Peter Griffith, Senior Vice President and CFO
Yes, Brian, thank you for the question. Look, we filed a petition with the U.S. tax court. In this case, it could take several years to resolve. The IRS is also proposing significant adjustments to 2013 and 2015, related to similar issues. As you know, we strongly disagree with the proposed adjustments. We're pursuing a resolution with the IRS Administrative Appeals Office on that. The IRS, as you notice, is currently auditing the years 2016 through 2018, so yes, we're sure they'll take the same position for the other periods under audit. We believe that we have adequate reserves for that.
Bob Bradway, Chairman and CEO
Hey, let's go to the final question.
Tim Anderson, Analyst
Hey, this is Andrew Galler on for Tim.

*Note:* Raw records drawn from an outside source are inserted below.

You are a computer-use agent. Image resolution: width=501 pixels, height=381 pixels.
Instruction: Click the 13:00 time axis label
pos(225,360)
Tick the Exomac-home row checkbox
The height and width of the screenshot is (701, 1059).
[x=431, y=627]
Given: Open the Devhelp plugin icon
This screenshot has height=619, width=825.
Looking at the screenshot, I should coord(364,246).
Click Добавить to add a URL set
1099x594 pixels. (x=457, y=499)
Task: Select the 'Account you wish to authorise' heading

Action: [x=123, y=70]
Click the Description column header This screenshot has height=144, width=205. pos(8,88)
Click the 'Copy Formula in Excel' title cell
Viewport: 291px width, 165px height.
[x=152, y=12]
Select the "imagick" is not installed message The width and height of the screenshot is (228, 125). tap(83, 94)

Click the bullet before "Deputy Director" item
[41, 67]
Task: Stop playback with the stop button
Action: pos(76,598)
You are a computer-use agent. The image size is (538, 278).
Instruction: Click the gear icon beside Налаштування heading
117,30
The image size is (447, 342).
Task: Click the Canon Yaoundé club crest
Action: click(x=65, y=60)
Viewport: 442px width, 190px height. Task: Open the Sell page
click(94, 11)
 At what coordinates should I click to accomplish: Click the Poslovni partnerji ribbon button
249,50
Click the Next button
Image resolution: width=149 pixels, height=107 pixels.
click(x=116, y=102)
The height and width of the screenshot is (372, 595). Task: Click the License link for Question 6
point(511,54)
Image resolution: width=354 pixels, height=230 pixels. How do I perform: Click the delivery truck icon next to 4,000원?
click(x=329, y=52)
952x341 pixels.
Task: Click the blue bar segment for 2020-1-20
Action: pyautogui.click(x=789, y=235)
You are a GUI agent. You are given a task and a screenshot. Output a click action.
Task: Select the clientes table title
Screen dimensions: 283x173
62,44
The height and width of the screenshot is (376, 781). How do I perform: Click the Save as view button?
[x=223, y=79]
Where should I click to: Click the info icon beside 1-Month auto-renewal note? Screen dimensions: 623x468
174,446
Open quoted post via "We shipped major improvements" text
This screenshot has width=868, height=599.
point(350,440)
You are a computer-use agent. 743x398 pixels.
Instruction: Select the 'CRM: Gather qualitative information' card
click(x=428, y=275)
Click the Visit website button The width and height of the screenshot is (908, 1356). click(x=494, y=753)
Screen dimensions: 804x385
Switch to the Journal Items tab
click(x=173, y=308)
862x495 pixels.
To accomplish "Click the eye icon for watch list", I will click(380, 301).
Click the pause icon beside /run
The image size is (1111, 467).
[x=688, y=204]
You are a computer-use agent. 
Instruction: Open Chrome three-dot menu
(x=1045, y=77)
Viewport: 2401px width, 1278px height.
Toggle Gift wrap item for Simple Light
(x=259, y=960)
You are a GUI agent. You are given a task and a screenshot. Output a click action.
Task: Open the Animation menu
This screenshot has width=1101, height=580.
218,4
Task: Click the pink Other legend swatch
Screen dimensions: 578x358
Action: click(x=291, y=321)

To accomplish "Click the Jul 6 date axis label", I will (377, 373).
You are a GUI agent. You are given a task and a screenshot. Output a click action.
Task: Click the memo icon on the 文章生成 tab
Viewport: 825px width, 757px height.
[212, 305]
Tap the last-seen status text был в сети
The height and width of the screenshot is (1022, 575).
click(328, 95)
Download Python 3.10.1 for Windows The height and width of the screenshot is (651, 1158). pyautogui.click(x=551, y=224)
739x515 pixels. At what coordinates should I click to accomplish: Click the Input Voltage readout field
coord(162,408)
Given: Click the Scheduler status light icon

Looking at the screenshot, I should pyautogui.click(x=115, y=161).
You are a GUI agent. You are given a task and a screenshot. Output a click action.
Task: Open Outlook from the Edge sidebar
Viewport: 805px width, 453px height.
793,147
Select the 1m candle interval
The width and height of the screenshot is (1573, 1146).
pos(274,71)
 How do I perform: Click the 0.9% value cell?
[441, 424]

I just wanted to ask one question on tezepelumab. So, given your partner AstraZeneca officially discontinued the program in atopic dermatitis last week, can you talk about any impact on your competitive positioning? The decision Eastern availed to look asthma, given the high coincidence of atopic conditions?
David Reese, Executive Vice President of Research and Development
I mean, I think the short answer here is no, and we remain extremely bullish about tezepelumab, given its activity across a range of patients with asthma, regardless of eosinophil count. As we mentioned, we were granted priority review by the FDA. Clearly, an acknowledgment of the potential fit of this medicine with a large residual unmet medical need. So, that's our perspective. That doesn't really give us positive feedback.
Bob Bradway, Chairman and CEO
Okay, Erica. Well, let me just thank our callers for joining the call today. We're excited about the second half of the year; a lot going on here. And so, we look forward to having the opportunity to gather with you in October and update you on the next quarter. Appreciate your interest in Amgen. Thank you.
Arvind Sood, Vice President of Investor Relations
Thanks, everybody.
Operator, Operator
This concludes Amgen's Second Quarter 2021 Financial Results conference call. You may now disconnect.